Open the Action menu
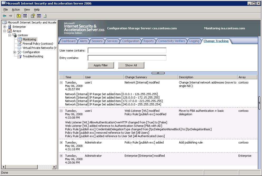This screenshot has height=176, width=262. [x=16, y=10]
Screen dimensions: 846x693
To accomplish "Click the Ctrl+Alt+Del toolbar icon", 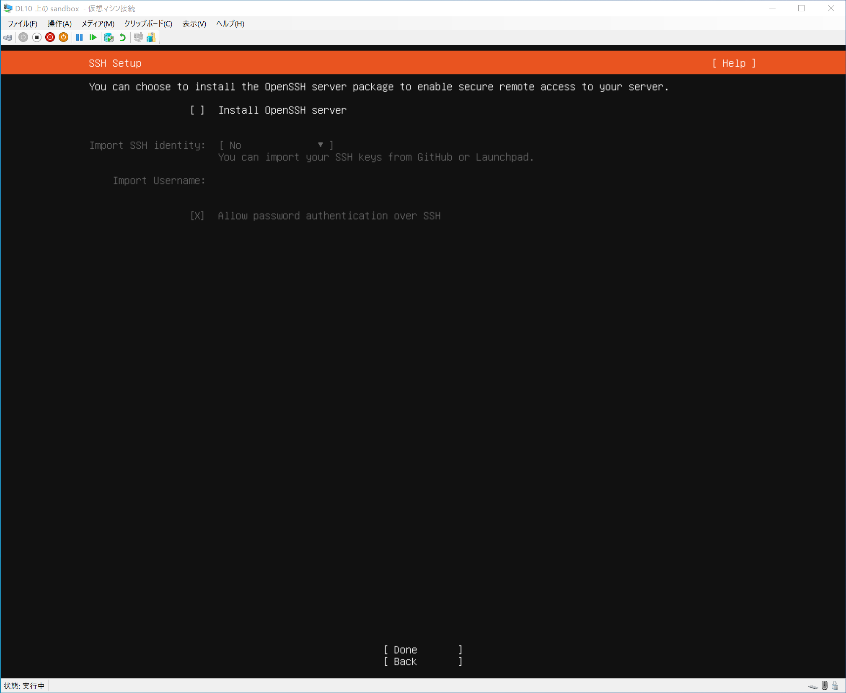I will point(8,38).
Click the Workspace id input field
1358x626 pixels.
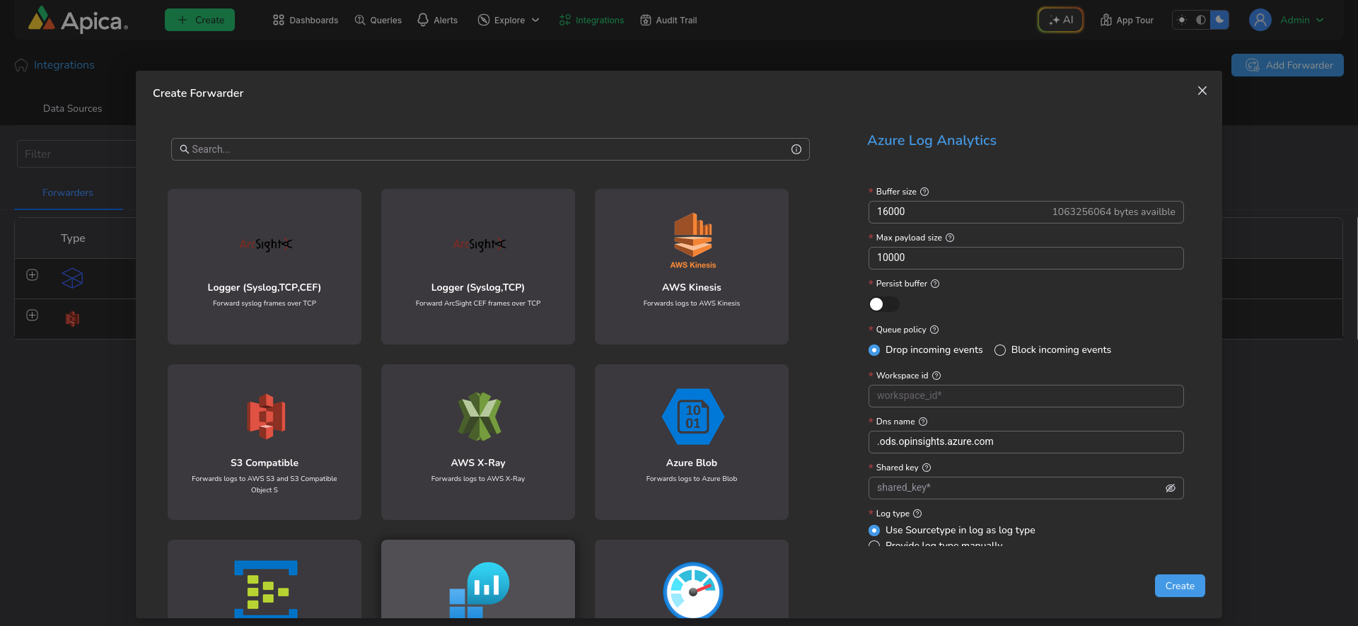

______________________________

## 与えられた課題
「Click the Workspace id input field」を含む行から始めて項目の最後の行までを、一字も変えずに抜き出しなさい。画像は解答に含めないこと。

## 解答全文
Click the Workspace id input field
1358x626 pixels.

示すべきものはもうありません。